Round 4: Safety Leon O’Neal, Texas A&M

Texas A&M has a pair of safeties who will likely play at the next level in O’Neal and Demani Richardson. The 6-foot-1, 210-pound senior has 123 tackles, 9 TFLs, 17 PDs and 6 INTs for his career. While the Patriots aren’t shy about drafting a player from Alabama, they haven’t drafted an Aggie since 2008, when they drafted two. O’Neal has a PFF grade of 78.5 for the season, good for fourth-best among Texas A&M defenders. ranks O’Neal as the fourth-best safety in the draft, saying: “O’Neal is an early surprise this high on this list because his ability in run support has improved so much.”

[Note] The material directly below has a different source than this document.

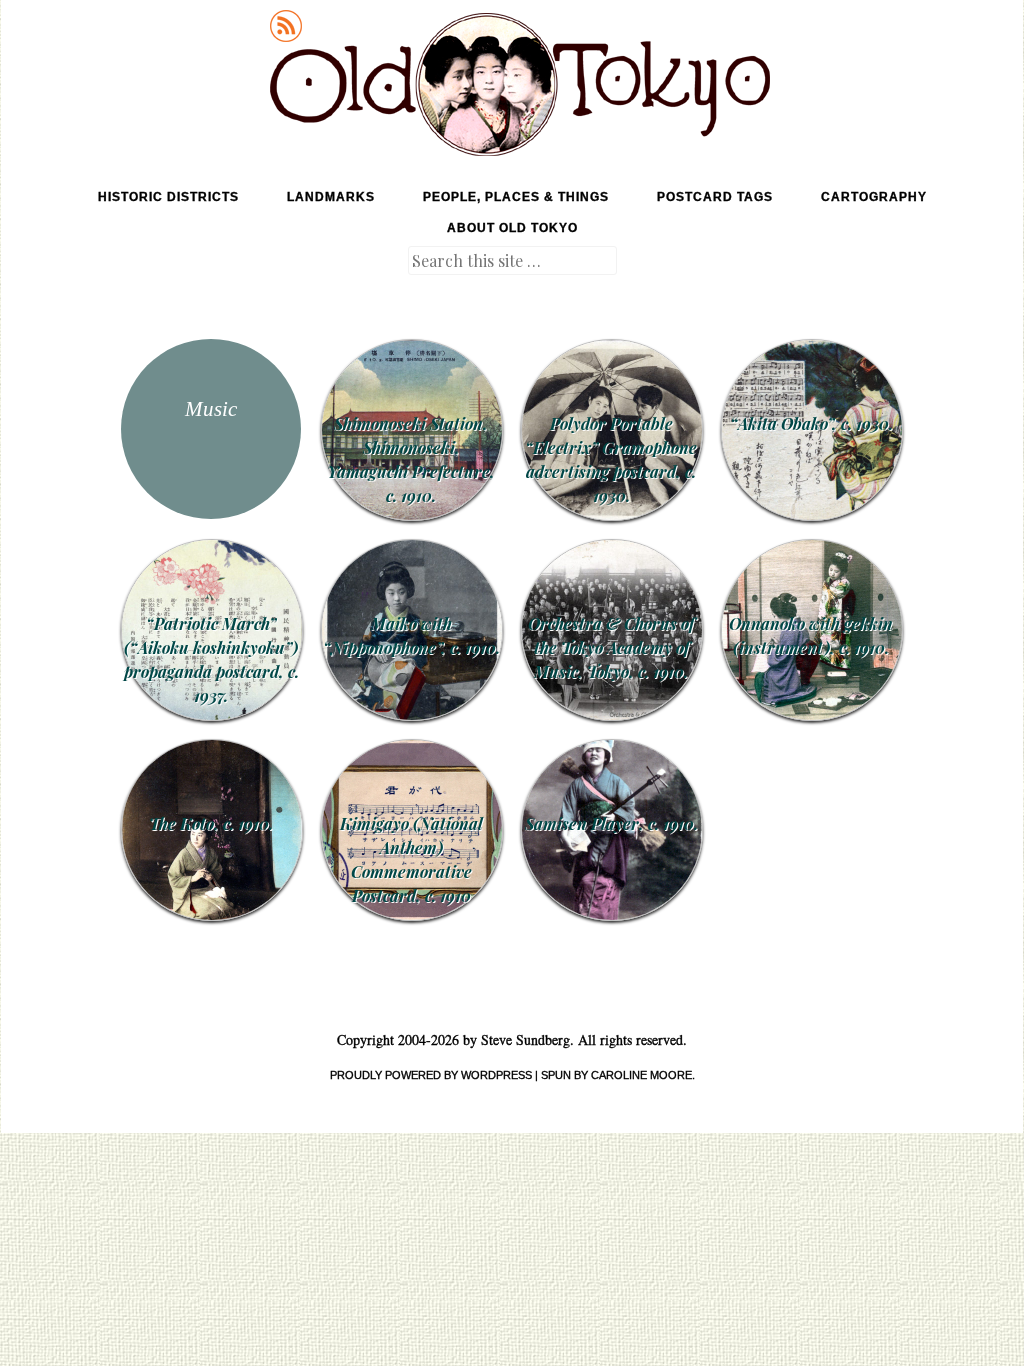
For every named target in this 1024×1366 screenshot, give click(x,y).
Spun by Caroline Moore (616, 1075)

Round 6: Linebacker Nate Landman, Colorado

The Patriots already have a couple of recent draft picks at this position who are starting to get more playing time – and are playing well – in 2018 fifth-rounder Ja’Whaun Bentley and 2020 second-rounder Josh Uche. While Uche has only received 81 snaps, he’s primarily being used on passing downs, where’s having a big impact with 3 sacks. Bentley, though, would be the most likely replacement for Hightower if Hightower doesn’t return after the season. And Ronnie Perkins of Oklahoma hasn’t seen the field this season due to injuries, but expect the team to get a look at the rookie third-rounder sometime soon. That’s why linebacker isn’t a huge need, at least in terms of the players-in-waiting, but it would be hard to pass up on the 6-foot-3, 235 pound Landman. The senior has played in 41 games (and counting), racking up 330 tackles, 41 TFLs, 10 sacks, 3 INTs and 10 PDs for his career. He’s also ranked as the 146th-most impactful player in college football, regardless of position or age, according to On3. He’s not expected to put up elite numbers at the Combine, though, which would be the reason why he’s still available on Day 3.